As redes sociais parecem vender a ideia de que um ideal praticamente inatingível é possível. E para qualquer pessoa. Pretendem igualar a todos, como se tivessem as mesmas condições de alcançar esses objetivos, mesmo que os pontos de partida possam ser radicalmente diferentes. Elegem um ideal para ser aquele que deve ser perseguido por todos, não importando suas idiossincrasias. Os únicos requisitos para o sucesso seriam vontade e esforço. E, caso alguém não consiga “chegar lá”, a culpa é única e exclusivamente dessa pessoa, afinal “basta se esforçar um pouco mais”. Um detalhe crucial, mas que é pouco apontado, é que os influencers e celebridades são pagos para terem o estilo de vida que têm, e essa é uma exigência profissional. Para eles, manter uma boa aparência, fazer dieta, praticar atividade física todo dia, e ainda passar uma mensagem de positividade é trabalho. Assim como também faz parte do trabalho deles tentar convencer a sua audiência de que eles podem e devem fazer o mesmo. Pelo simples motivo de que isso vende. Vende os produtos que esses profissionais são pagos para anunciar. Por isso, é, de fato, importante emplacar a ideia de que é possível “chegar lá”, mas talvez o fracasso é que seja mais lucrativo, pois pessoas insatisfeitas tendem a consumir mais. A sociedade de consumo é movida pela perpétua insatisfação dos consumidores.

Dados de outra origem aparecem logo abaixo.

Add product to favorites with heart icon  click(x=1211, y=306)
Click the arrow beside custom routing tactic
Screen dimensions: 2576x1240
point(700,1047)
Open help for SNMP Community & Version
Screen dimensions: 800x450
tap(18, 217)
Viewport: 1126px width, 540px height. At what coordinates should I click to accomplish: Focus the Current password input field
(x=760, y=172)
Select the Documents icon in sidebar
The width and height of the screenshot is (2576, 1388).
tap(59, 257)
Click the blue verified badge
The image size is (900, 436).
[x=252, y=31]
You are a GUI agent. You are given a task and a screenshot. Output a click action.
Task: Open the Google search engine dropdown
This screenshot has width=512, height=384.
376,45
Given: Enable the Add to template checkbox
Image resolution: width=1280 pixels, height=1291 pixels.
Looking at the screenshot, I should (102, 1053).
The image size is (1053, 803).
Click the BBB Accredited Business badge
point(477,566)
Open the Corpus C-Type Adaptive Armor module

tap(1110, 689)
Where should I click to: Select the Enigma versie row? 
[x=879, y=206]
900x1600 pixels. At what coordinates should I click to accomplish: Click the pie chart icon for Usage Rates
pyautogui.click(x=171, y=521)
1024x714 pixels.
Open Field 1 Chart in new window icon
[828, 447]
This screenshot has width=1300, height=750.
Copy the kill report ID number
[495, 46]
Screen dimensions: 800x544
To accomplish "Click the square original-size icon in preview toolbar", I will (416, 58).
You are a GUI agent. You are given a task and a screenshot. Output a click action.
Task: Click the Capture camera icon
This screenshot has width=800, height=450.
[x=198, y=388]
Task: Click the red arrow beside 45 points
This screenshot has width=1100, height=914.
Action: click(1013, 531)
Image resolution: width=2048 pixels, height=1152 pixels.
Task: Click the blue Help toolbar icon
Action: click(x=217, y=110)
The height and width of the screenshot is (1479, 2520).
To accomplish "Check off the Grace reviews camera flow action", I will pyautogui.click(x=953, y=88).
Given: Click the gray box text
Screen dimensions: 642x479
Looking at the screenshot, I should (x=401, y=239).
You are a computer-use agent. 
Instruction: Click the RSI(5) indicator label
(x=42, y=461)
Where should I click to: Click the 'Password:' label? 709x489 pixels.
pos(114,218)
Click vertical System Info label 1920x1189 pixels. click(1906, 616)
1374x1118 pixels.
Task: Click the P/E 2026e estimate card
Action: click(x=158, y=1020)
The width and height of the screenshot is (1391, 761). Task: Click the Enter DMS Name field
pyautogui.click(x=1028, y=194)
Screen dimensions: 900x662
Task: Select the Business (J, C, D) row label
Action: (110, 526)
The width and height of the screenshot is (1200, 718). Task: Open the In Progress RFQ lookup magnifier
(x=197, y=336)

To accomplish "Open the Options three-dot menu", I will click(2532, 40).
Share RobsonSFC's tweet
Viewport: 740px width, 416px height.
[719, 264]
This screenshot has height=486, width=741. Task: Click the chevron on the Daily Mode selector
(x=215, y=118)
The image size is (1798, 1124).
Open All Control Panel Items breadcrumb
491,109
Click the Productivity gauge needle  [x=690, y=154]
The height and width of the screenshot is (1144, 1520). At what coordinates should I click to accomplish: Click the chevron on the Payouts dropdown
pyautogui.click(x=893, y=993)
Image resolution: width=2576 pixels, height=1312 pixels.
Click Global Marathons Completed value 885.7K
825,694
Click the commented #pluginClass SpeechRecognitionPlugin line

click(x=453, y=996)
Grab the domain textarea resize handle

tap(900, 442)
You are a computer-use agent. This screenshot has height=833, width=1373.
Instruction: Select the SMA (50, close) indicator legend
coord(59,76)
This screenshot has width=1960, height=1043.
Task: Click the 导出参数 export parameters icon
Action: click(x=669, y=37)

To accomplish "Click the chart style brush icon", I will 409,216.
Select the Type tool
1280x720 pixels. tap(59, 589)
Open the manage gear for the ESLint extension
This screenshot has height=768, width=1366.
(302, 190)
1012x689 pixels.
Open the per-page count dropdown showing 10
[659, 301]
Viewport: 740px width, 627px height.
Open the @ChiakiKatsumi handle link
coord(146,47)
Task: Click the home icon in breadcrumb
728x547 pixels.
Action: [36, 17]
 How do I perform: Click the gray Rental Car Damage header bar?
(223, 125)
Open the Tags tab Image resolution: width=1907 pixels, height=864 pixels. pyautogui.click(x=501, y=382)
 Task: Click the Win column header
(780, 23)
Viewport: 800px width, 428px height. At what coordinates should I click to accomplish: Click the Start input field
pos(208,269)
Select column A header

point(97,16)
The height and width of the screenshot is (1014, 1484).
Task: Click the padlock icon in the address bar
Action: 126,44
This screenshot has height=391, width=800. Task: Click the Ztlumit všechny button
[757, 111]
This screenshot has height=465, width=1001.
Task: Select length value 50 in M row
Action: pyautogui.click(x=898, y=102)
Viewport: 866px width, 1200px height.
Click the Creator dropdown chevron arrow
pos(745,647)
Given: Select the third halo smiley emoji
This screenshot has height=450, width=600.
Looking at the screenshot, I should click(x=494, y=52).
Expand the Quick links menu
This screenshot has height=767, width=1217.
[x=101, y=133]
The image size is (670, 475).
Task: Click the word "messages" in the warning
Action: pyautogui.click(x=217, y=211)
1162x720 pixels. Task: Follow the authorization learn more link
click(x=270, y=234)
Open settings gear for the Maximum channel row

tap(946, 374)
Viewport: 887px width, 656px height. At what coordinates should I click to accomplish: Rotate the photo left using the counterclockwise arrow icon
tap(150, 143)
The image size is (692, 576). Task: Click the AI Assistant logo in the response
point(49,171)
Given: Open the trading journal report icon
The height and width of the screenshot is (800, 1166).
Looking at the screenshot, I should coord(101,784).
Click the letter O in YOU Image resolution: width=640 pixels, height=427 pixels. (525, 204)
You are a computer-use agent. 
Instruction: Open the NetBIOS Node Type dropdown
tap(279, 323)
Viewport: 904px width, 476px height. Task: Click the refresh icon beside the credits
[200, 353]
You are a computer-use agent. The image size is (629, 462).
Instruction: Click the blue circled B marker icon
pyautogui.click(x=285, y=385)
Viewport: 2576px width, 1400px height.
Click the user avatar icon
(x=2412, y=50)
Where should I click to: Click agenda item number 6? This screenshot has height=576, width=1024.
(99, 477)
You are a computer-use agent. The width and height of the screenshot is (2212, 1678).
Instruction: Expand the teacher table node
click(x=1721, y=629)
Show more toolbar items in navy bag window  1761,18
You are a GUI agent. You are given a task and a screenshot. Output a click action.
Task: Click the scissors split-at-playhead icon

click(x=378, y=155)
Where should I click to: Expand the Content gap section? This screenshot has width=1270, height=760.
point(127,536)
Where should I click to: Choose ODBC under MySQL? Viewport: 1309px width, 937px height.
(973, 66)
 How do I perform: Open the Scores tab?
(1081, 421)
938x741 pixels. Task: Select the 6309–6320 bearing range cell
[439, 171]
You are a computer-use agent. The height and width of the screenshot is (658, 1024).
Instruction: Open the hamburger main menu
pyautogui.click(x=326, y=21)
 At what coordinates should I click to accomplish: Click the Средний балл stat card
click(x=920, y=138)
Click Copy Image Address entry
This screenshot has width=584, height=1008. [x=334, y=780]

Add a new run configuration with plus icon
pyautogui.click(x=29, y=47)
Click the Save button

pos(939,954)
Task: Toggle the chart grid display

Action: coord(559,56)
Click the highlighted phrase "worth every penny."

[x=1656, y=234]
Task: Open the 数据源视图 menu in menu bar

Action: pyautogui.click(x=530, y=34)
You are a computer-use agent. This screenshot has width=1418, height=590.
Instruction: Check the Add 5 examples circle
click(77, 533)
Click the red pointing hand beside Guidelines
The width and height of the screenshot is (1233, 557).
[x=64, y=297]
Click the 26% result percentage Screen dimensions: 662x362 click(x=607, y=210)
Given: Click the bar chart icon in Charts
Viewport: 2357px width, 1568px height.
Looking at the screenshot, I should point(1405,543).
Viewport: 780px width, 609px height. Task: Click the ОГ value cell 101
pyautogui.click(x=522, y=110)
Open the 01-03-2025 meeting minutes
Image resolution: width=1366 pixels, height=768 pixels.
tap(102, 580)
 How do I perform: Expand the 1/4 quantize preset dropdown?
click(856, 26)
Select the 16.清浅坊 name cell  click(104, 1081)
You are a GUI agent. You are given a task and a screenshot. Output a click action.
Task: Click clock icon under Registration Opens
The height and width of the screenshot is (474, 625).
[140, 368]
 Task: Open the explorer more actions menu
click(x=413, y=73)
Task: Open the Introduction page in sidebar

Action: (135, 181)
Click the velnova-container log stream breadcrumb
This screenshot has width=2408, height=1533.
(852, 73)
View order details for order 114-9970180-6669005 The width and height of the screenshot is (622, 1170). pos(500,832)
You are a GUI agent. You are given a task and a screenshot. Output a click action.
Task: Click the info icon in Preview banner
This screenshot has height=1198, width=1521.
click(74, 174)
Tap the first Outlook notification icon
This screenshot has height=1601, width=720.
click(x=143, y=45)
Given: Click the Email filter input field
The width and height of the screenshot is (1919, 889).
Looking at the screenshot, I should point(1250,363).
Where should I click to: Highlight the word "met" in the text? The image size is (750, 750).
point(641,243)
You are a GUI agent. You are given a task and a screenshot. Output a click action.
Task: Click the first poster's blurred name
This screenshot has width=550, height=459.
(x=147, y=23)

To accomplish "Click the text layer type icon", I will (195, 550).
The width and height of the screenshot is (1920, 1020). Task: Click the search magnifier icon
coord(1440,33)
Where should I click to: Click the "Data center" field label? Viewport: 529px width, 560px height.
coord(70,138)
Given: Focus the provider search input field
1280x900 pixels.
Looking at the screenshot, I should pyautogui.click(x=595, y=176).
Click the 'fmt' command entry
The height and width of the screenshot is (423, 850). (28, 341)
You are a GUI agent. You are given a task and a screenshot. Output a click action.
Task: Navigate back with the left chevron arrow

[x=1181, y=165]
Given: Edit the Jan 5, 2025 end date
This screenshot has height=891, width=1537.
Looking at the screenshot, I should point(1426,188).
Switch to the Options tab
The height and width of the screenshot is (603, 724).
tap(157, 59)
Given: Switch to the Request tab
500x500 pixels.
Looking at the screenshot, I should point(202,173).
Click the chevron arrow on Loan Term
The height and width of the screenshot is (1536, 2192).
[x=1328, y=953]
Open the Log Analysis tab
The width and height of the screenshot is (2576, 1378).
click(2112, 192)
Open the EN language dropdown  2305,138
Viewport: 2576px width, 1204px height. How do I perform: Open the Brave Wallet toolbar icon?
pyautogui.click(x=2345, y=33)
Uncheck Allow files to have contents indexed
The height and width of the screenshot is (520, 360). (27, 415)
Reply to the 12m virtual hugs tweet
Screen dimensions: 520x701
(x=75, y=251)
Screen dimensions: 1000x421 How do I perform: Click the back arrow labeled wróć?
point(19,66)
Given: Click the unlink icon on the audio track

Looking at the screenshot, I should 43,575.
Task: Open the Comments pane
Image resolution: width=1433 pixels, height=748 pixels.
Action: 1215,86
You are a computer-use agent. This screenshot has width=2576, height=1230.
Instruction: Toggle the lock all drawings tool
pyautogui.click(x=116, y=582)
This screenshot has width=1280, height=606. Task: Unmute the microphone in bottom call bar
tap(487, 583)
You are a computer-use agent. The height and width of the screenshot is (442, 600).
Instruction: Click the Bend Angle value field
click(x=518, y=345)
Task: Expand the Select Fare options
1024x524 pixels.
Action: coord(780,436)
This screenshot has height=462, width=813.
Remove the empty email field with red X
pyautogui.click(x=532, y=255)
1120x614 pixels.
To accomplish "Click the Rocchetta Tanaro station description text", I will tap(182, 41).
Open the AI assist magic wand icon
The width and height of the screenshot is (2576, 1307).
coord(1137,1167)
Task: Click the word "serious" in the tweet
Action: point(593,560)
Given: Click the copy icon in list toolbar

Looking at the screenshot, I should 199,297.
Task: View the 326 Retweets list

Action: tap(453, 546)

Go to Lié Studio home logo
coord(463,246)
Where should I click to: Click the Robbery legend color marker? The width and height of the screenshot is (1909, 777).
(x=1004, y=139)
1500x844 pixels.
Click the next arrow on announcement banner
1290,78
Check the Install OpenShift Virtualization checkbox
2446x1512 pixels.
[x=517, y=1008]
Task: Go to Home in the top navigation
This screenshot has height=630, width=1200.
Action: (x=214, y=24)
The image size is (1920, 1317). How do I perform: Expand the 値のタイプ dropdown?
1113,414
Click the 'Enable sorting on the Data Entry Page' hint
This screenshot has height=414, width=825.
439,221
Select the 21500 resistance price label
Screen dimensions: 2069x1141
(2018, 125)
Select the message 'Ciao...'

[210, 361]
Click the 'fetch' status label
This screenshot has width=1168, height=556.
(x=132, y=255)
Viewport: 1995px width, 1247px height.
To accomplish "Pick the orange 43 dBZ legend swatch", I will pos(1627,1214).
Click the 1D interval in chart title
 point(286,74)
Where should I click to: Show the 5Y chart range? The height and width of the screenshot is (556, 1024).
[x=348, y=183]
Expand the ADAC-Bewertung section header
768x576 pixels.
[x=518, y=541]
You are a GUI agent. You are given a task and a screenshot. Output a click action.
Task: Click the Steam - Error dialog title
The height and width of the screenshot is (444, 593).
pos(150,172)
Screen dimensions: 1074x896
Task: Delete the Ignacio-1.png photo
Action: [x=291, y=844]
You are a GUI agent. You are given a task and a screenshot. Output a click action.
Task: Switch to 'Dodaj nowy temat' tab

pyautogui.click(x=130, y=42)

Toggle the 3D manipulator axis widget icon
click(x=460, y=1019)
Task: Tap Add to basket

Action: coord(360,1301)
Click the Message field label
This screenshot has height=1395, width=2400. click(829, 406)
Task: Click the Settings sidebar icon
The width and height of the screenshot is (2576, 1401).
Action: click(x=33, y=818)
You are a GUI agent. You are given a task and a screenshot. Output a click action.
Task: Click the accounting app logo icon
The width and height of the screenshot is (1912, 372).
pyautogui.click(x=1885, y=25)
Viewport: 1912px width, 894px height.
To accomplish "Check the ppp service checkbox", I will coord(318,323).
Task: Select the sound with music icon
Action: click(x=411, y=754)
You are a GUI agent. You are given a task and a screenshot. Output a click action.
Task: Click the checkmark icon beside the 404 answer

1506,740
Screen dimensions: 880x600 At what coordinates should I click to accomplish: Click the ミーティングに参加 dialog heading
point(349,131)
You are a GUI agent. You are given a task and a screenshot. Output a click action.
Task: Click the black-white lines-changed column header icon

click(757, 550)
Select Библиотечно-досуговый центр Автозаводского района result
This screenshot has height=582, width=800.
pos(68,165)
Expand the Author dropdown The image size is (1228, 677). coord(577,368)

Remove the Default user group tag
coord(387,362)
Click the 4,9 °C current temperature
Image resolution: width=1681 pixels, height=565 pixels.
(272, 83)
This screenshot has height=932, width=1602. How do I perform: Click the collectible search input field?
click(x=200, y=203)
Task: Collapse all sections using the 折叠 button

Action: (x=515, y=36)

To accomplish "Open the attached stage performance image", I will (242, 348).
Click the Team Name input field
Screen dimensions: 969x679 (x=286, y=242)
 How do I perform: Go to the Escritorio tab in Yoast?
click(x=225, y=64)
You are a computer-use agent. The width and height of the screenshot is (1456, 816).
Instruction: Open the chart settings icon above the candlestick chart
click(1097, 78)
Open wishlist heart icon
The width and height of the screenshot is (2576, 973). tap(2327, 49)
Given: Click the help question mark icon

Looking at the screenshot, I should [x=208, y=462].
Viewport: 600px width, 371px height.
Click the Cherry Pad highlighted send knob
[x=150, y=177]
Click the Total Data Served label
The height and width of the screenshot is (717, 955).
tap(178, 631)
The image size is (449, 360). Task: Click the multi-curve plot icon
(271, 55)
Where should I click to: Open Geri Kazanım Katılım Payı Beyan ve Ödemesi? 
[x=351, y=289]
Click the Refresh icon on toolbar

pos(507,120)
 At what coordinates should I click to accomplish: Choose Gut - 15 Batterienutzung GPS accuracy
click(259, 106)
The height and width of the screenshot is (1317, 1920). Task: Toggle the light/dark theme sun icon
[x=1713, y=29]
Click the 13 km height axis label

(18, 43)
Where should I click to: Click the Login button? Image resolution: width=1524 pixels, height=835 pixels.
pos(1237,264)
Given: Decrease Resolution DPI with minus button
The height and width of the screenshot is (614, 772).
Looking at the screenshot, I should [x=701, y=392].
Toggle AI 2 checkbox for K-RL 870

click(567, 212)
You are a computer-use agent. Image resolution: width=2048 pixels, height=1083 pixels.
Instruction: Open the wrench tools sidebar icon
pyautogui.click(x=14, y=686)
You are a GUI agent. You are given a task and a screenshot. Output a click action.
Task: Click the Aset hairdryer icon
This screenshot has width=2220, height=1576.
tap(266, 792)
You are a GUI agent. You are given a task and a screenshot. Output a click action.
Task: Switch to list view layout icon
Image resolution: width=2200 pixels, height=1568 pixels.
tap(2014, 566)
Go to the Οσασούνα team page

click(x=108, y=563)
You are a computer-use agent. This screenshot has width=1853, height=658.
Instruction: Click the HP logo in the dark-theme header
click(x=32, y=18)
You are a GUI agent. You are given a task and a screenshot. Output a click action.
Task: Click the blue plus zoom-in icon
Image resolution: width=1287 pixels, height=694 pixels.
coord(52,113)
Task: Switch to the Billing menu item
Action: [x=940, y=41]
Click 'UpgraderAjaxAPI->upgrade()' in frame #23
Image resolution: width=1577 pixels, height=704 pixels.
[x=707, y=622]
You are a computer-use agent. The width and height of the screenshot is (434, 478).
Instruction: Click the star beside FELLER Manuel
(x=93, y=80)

Não surpreende que as redes sociais sejam uma causa tão significativa de sofrimento na atualidade, como demonstram diversos estudos. Comparação, sentimento de frustração, inferioridade, incompetência, fracasso e depressão são exemplos de reações comuns ao bombardeio diário de imagens editadas de uma suposta felicidade, sem que “o outro lado da história” seja mostrado. Os fracassos, a indisposição, as dificuldades e dores do dia-a-dia de qualquer ser humano. Isso não existe no reino da felicidade absoluta do Instagram. Mas cada um sabe que existe em sua vida real, e pode ser levado a crer que é o único que tem uma vida normal, “não tão interessante”, cheia de falhas. Por isso, devemos questionar os ideais inalcançáveis que são impostos como uma obrigação e acatar a ideia de uma vida mais humana. Afinal, a verdadeira vida acontece fora das redes sociais, e não tem "filtros". Embora exista um impacto generalizado dos ideais das redes sociais sobre os usuários, ele não é universal. Cada pessoa é afetada de forma particular, e as questões que isso suscita podem ser aprofundadas em um processo de terapia. De todo modo, é importante avaliar as reações que o uso das redes sociais causa em si. E vale mencionar que, se nem sempre é possível “não acreditar em tudo que se vê”, pode ser melhor simplesmente não ver.